The Petitioner was not in the custody of any Connecticut facility or official, nor was he on a state of Connecticut probation or parole at the time that he filed the instant petition. Furthermore, the Petitioner has not been in the custody of any Connecticut facility or official, nor has he been on a state of Connecticut based probation or parole at anytime subsequent to the filing of the instant petition.

It appears to this Court that it may not have subject matter jurisdiction over this matter for reason that the Petitioner was not in the custody of a Connecticut Facility or a Connecticut official at anytime during the prosecution of this action and therefore the requested relief may be beyond the jurisdiction of the habeas court.

Section 23-29 of the Connecticut Practice Book concerns dismissals of habeas corpus actions. This section provides that:

The judicial authority may, at any time, upon its own motion or upon motion of the respondent, dismiss the petition, or any count thereof, if it determines that:

(1) the court lacks jurisdiction;

(2) the petition, or a count thereof, fails to state a claim upon which habeas corpus relief can be wanted;

(3) the petition presents the same ground as a prior petition previously denied and fails to state new facts or proffer new evidence not reasonably available at the time of the prior petition;

(4) the claims asserted in the petition are moot or premature;

(5) any other legally sufficient ground for dismissal of the petition exists.

It is undisputed that at the commencement of the instant action, the CT Page 7538 Petitioner was not in the custody of a Connecticut facility or a Connecticut Official.

"Habeas corpus provides a special and extraordinary legal remedy for illegal detention. . . . Questions which do not concern the lawfulness of the detention cannot properly be reviewed on habeas corpus." (Citations omitted; internal quotation marks omitted.) Id., 137-3 8. The federal habeas statute fn2 gives courts jurisdiction to entertain petitions for habeas corpus only from persons who are "in custody in violation of the Constitution or laws or treaties of the United States." (Emphasis in original; internal quotation marks omitted.) Maleng v.
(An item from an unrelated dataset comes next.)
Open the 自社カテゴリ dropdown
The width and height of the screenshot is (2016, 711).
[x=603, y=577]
Cook, supra, 490 U.S. 490. The history of Connecticut's habeas corpus jurisprudence is "wholly in accord" with federal habeas corpus jurisprudence. Vincenzo v. Warden, supra, 26 Conn. App. 137. Thus, pursuant to General Statutes § 52-466, fn3 a Connecticut habeas court has subject matter jurisdiction only over those cases brought by a Petitioner who is "illegally confined or deprived of his liberty" under the challenged conviction. See also Tracy v. Johnson, 156 Conn. 630, 631, 239 A.2d 477 (1968) ("`[i]t is a condition upon . . . [the] Court's jurisdiction to adjudicate an application for habeas corpus that the petitioner be in custody when that jurisdiction can become effective'"). (Emphasis added)

Ford v. Commr. of Correction, 59 Conn. App. 823, 826 (2000).
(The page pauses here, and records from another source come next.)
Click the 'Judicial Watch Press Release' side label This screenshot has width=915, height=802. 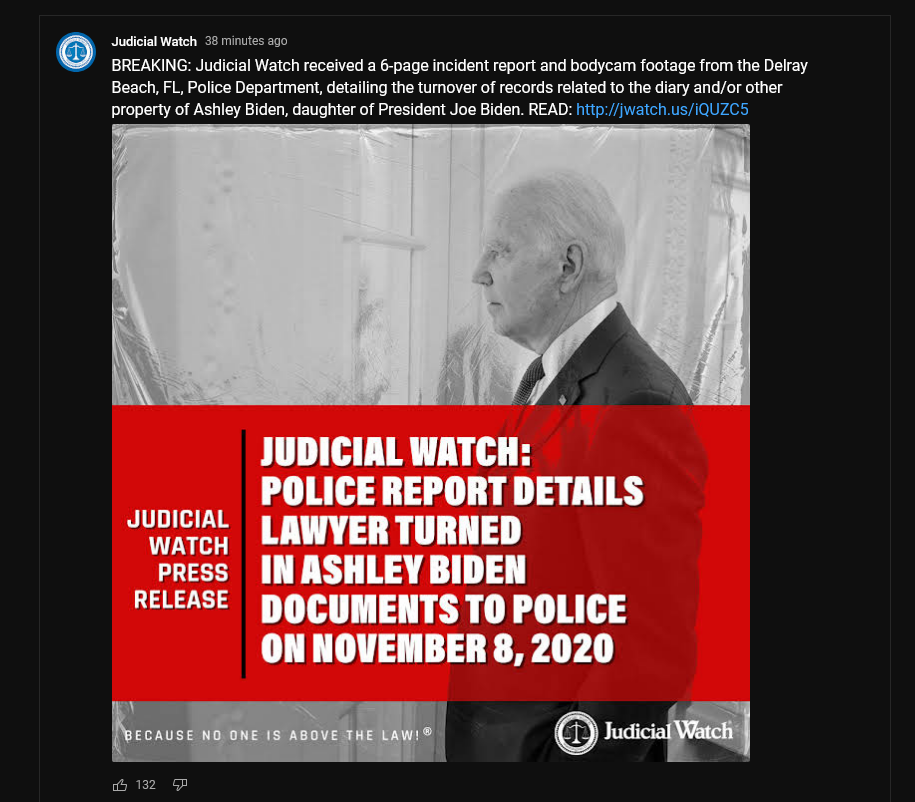point(179,559)
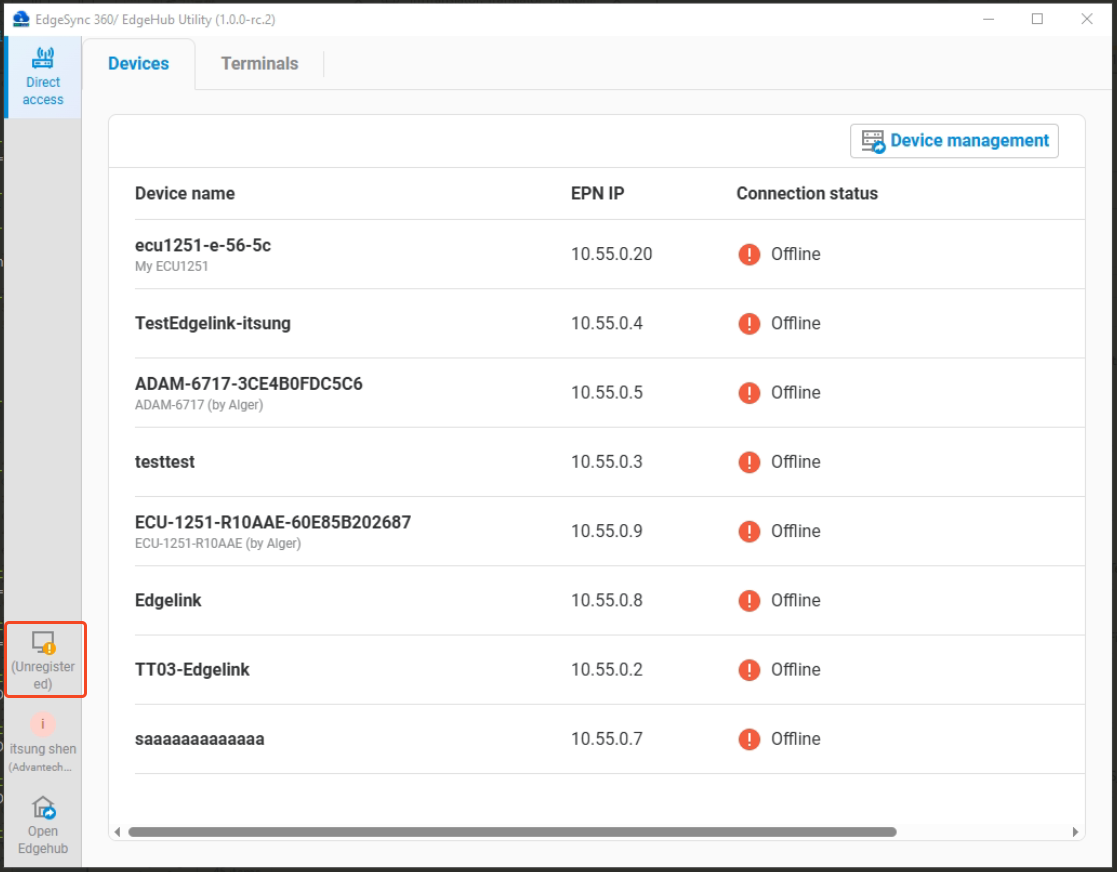Click the right scroll arrow below the table

[1075, 831]
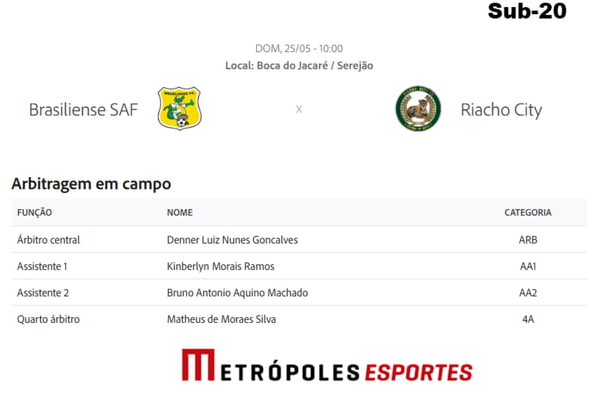Select the FUNÇÃO column header
Screen dimensions: 598x400
(34, 212)
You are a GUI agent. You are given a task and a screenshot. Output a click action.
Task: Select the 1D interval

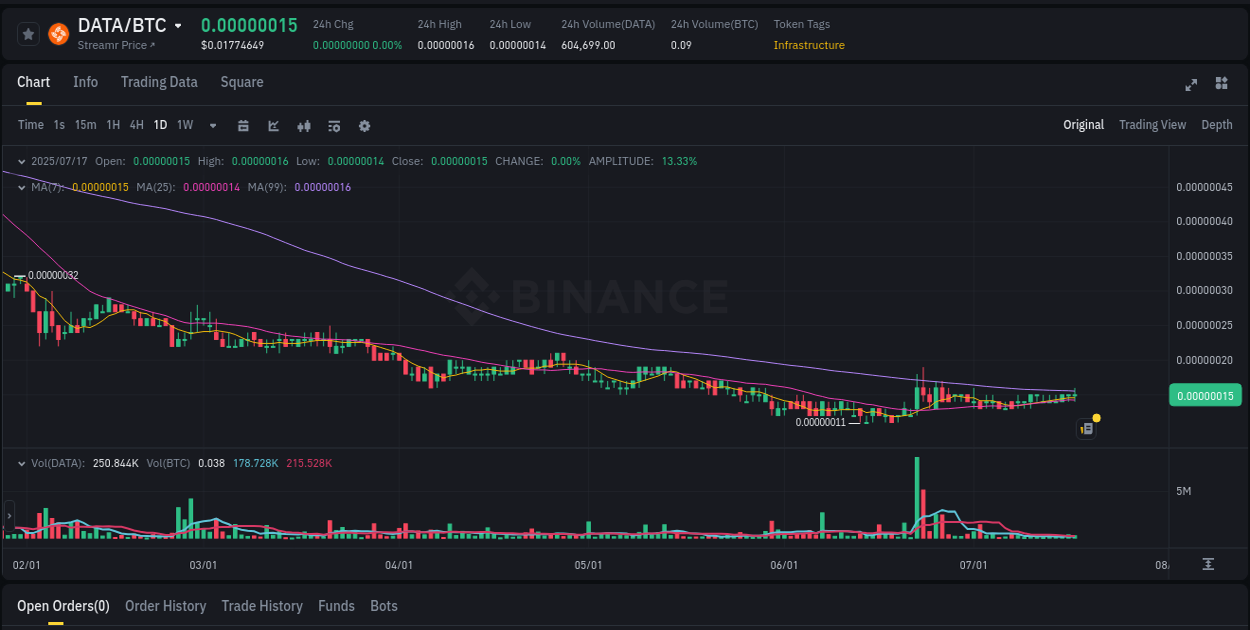tap(160, 125)
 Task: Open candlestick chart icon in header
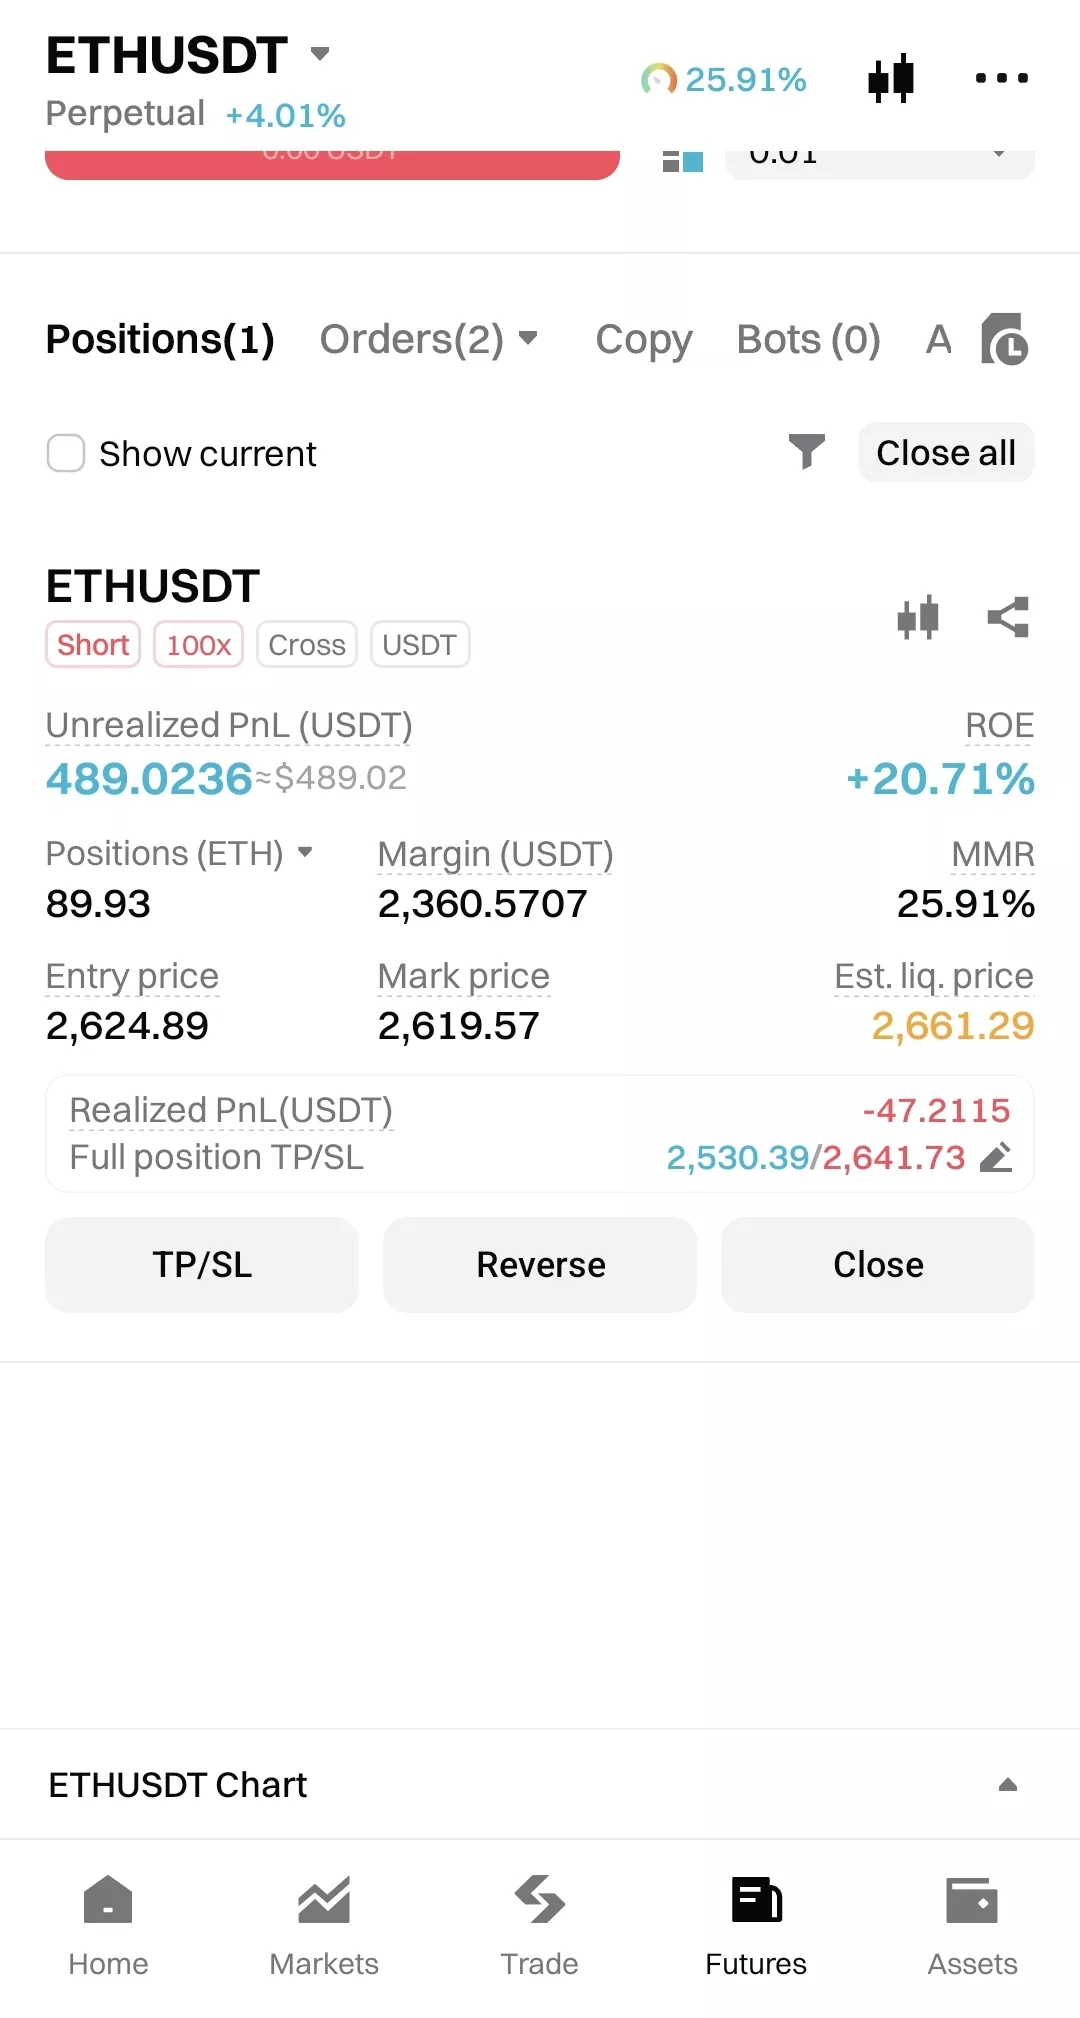click(891, 78)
It is well settled law in this state that a petition for a writ of habeas corpus is not necessarily rendered moot by the expiration of the Petitioner's sentence, if said appeal was timely filed.

It is clear that a petition for a writ of habeas corpus, if filed while the Petitioner is in custody, is not rendered moot by the expiration of the Petitioner's sentence. See Barlow v. Lopes, supra, 201 Conn. 105 n. 2; Herbert v. Manson, supra, 199 Conn. 143-44 n. 1. The expiration of a Petitioner's sentence prior to a dispositive decision by the habeas court does not render his claims moot. Haynes v. Bronson, 13 Conn. App. 708, 710-11, 539 A.2d 592 (1988). In attacking the legality of his conviction in CT Page 7539 a habeas corpus action, the petitioners claim survives his release from incarceration. Id.; see also Barlow v. Lopes, supra, 105 n. 2; Herbert v. Manson, supra, 143-44 n. 1.

Smith v. Commr. of Correction, 65 Conn. App. 172, 176 (2001).

The doctrine of collateral consequences now shields from mootness an appeal challenging a criminal conviction even when the appellant has served the sentence imposed.

Carr v. Woolwich, 17 Conn. App. 405, 411 (1989).

The Petitioner in the instant action asserts that "a petitioner can challenge all prior convictions used to enhance his sentence at any time".1 However, the Petitioner does not cite any authority to support this assertion. Furthermore, Connecticut case law does not support such a position.

In Ford, supra, our Appellate Court adopted the United States Supreme Court's rationale in Meleng v. Cook, 490 U.S. 488, 109 S.CT. 1923,104 L.Ed.2d 540 (1989). In Melenge, the United States Supreme Court held that an individual may not use a habeas petition to attack a prior conviction when he completed serving the sentence for the same even though the conviction is used to enhance a later sentence. Melenge, Id 490 U.S. 490.

. . . [T]he potential use of the conviction to enhance a sentence for subsequent offenses [does] not suffice to render a person in custody."

Ford, Supra at 827.

Pursuant to the law of this state, in order for a habeas court to have jurisdiction over a habeas matter, the Petitioner must be "in custody". In the instant action the Petitioner was not in the custody of a Connecticut facility or official, or on a Connecticut based probation or parole at the time of the filing of said petition. This Court does not have jurisdiction to grant the Petitioner the relief that he seeks and therefore this matter must be dismissed. So ordered.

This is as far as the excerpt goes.